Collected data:

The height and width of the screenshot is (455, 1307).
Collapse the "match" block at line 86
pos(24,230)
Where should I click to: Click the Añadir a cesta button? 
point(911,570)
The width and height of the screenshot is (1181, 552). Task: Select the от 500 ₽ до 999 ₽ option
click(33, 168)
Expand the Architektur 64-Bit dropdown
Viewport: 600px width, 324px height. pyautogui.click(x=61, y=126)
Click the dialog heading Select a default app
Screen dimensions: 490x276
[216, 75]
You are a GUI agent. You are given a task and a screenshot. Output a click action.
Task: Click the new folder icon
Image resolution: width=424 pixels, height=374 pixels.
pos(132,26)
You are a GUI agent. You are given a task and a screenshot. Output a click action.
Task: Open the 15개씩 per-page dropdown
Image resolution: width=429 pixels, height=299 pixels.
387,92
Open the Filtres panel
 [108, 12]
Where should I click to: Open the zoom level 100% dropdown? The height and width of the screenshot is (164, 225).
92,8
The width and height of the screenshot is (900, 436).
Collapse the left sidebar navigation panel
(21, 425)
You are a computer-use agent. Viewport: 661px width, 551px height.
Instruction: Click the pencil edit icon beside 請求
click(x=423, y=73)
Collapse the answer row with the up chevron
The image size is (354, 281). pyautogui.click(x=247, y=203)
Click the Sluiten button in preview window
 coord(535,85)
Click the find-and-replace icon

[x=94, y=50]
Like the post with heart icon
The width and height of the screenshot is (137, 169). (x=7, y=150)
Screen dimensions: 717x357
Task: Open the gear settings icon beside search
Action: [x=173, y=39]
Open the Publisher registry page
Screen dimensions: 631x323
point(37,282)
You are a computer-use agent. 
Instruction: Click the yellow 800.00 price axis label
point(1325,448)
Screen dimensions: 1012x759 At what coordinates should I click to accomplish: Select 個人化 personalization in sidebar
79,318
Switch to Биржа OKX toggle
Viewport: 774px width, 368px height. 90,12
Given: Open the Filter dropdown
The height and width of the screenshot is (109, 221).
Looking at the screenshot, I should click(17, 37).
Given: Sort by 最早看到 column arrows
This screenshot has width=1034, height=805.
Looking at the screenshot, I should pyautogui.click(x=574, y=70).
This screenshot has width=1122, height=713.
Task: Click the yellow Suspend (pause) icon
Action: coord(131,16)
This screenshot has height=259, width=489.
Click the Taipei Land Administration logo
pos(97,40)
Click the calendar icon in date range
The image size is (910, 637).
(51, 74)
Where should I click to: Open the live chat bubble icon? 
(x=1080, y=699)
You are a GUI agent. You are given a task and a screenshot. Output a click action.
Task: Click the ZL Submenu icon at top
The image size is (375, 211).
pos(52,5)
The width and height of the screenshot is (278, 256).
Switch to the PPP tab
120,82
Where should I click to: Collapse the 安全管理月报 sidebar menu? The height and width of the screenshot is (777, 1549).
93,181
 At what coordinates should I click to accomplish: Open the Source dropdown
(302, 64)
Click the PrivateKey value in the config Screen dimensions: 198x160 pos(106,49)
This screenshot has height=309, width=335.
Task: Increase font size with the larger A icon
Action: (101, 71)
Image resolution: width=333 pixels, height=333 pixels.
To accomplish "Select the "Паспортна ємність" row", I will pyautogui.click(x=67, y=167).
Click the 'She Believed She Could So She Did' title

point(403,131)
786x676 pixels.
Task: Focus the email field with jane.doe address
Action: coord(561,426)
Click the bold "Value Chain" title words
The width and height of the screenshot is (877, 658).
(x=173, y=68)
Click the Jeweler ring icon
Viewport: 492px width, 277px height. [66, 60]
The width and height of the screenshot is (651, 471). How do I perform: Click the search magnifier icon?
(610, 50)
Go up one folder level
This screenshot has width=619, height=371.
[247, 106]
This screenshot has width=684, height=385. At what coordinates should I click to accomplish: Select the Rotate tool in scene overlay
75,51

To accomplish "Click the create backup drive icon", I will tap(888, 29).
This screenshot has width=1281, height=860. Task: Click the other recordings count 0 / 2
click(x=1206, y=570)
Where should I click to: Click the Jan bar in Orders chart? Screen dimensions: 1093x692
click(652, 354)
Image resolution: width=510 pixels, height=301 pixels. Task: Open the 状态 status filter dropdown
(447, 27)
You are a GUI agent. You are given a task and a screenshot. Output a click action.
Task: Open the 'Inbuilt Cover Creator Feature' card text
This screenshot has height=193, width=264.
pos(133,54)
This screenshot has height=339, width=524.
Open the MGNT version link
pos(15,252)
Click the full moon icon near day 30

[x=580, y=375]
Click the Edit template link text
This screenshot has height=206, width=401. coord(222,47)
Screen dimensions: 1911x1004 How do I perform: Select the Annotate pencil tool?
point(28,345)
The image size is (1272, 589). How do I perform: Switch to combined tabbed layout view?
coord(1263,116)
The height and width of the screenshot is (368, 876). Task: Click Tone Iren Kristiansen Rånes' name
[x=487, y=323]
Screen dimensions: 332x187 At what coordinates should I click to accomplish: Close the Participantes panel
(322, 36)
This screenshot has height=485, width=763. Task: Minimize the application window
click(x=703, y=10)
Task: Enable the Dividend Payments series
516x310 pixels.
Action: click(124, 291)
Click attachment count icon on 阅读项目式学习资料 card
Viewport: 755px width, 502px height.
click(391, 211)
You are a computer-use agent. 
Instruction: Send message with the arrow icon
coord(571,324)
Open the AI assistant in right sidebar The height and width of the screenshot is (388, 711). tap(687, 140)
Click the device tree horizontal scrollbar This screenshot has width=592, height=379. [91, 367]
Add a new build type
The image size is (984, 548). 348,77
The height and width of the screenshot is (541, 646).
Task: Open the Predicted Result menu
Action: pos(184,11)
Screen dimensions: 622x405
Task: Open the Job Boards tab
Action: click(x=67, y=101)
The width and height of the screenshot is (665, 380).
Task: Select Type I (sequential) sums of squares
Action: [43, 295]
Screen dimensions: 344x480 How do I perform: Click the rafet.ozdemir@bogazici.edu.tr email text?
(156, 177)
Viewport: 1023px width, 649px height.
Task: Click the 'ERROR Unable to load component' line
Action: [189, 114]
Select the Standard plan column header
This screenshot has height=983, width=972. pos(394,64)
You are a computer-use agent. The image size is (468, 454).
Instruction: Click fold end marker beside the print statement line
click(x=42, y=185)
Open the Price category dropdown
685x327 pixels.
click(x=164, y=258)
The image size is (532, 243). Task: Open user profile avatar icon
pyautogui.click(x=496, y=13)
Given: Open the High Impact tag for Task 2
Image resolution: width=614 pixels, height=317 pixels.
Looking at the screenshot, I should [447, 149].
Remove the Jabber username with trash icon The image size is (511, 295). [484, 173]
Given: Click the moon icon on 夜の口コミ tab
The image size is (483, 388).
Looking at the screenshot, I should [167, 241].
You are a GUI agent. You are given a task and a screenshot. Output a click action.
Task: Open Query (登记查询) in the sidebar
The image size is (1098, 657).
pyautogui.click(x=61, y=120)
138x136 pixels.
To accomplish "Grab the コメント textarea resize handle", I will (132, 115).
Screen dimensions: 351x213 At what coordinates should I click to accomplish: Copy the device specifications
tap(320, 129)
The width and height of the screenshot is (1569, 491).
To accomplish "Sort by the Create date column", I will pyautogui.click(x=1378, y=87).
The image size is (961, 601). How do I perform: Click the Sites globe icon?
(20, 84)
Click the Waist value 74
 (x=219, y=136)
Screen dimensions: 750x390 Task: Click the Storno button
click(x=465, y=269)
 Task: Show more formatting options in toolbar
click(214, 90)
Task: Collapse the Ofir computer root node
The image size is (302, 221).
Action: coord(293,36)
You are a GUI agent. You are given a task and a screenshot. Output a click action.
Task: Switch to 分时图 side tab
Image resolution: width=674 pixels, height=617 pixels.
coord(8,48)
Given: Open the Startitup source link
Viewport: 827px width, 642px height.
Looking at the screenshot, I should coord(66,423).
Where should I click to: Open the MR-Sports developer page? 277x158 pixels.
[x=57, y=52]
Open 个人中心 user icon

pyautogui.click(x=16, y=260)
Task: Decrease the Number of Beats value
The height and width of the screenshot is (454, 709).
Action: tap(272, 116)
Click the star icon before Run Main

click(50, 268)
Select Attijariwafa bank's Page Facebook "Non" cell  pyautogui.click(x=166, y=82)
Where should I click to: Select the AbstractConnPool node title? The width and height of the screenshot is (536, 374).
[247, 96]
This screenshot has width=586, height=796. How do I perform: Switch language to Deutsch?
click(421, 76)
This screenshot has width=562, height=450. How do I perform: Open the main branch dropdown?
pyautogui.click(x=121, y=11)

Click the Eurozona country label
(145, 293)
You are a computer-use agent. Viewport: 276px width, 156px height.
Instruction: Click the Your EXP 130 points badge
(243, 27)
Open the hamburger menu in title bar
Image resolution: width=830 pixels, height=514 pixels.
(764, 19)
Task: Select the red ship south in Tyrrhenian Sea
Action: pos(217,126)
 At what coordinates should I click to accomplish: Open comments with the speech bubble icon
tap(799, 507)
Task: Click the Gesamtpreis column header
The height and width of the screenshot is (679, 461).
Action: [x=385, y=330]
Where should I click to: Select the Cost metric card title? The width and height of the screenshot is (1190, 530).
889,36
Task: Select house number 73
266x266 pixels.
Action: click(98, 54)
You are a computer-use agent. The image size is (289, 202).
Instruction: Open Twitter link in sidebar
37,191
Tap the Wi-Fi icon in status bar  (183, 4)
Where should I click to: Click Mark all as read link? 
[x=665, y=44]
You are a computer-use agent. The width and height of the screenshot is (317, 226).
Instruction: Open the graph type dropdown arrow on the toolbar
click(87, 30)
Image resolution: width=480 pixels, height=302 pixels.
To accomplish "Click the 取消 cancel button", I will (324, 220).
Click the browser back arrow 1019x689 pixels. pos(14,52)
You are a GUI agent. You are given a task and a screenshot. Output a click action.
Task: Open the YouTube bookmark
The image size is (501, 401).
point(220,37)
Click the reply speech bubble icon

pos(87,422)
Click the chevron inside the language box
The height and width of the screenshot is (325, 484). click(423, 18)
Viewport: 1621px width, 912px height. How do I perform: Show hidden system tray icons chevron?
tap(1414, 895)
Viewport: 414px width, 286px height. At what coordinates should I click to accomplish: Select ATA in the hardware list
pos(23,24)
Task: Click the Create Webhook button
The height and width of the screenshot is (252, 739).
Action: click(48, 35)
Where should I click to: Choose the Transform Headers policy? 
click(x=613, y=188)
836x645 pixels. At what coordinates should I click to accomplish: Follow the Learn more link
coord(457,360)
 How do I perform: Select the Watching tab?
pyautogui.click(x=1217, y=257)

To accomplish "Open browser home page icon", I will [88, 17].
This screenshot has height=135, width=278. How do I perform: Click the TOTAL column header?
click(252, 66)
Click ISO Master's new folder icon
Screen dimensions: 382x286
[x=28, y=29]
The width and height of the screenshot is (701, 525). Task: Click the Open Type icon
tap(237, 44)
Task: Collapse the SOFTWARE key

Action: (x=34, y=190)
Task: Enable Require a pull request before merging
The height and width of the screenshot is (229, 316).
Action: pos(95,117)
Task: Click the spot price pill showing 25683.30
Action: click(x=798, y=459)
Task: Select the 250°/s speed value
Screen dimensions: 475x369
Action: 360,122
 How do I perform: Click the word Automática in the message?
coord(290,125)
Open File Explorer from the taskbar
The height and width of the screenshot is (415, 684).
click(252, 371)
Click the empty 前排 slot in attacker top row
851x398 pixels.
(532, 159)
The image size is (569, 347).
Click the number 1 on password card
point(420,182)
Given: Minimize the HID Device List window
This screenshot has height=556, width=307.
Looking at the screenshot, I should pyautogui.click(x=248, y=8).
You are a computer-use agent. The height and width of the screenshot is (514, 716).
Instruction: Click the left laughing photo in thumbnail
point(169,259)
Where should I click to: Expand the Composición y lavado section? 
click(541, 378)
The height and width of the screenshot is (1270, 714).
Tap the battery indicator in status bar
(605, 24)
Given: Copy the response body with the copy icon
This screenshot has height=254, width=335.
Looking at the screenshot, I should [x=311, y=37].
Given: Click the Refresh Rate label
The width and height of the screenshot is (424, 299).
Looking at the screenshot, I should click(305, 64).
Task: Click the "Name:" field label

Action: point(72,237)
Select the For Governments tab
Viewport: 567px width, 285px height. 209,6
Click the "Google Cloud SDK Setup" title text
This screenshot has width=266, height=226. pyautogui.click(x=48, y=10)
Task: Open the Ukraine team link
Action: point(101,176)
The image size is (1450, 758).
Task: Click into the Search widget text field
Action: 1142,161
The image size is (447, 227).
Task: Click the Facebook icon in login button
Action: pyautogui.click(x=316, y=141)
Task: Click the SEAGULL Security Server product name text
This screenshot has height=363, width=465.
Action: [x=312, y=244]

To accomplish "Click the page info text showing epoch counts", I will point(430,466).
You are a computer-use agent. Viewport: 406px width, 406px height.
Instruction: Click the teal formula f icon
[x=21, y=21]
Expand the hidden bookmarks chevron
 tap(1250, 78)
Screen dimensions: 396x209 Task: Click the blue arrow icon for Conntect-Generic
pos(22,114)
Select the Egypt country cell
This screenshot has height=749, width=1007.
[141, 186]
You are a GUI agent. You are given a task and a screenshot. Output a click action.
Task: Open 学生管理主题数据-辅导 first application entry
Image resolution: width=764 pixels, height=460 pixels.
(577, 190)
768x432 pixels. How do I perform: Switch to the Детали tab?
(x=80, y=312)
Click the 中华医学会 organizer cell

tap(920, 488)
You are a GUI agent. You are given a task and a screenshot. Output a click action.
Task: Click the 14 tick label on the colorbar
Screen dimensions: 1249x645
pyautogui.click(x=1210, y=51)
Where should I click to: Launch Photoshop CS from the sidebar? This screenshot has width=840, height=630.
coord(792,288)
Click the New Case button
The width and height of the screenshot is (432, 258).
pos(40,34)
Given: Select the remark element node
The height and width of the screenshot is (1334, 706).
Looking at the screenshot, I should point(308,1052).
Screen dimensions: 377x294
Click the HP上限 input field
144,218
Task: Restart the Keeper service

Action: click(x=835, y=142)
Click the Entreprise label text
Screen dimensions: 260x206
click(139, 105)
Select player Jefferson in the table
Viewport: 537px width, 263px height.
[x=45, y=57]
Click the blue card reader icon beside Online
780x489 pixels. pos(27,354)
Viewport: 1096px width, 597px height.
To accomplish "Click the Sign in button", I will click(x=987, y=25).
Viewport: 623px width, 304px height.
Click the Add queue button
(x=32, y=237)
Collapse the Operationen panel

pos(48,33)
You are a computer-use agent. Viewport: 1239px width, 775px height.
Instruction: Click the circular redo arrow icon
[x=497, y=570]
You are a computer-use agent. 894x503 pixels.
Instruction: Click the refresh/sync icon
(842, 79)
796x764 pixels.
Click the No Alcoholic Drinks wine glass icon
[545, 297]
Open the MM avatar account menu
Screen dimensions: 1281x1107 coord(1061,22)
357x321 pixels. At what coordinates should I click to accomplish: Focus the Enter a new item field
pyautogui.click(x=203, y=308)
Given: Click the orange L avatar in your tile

→ **ACTION ITEM**: From the records above, transcribe without alteration every line from the one with "This screenshot has height=193, width=264." to the one with "You are a computer-use agent. The image size is (468, 454).", inclusive.

→ **ANSWER TO THIS PROBLEM**:
This screenshot has height=193, width=264.
pos(133,54)
This screenshot has height=339, width=524.
Open the MGNT version link
pos(15,252)
Click the full moon icon near day 30

[x=580, y=375]
Click the Edit template link text
This screenshot has height=206, width=401. coord(222,47)
Screen dimensions: 1911x1004 How do I perform: Select the Annotate pencil tool?
point(28,345)
The image size is (1272, 589). How do I perform: Switch to combined tabbed layout view?
coord(1263,116)
The height and width of the screenshot is (368, 876). Task: Click Tone Iren Kristiansen Rånes' name
[x=487, y=323]
Screen dimensions: 332x187 At what coordinates should I click to accomplish: Close the Participantes panel
(322, 36)
This screenshot has height=485, width=763. Task: Minimize the application window
click(x=703, y=10)
Task: Enable the Dividend Payments series
516x310 pixels.
Action: click(124, 291)
Click attachment count icon on 阅读项目式学习资料 card
Viewport: 755px width, 502px height.
click(391, 211)
You are a computer-use agent. 
Instruction: Send message with the arrow icon
coord(571,324)
Open the AI assistant in right sidebar The height and width of the screenshot is (388, 711). tap(687, 140)
Click the device tree horizontal scrollbar This screenshot has width=592, height=379. [91, 367]
Add a new build type
The image size is (984, 548). 348,77
The height and width of the screenshot is (541, 646).
Task: Open the Predicted Result menu
Action: pos(184,11)
Screen dimensions: 622x405
Task: Open the Job Boards tab
Action: click(x=67, y=101)
The width and height of the screenshot is (665, 380).
Task: Select Type I (sequential) sums of squares
Action: [43, 295]
Screen dimensions: 344x480 How do I perform: Click the rafet.ozdemir@bogazici.edu.tr email text?
(156, 177)
Viewport: 1023px width, 649px height.
Task: Click the 'ERROR Unable to load component' line
Action: [189, 114]
Select the Standard plan column header
This screenshot has height=983, width=972. pos(394,64)
You are a computer-use agent. The image size is (468, 454).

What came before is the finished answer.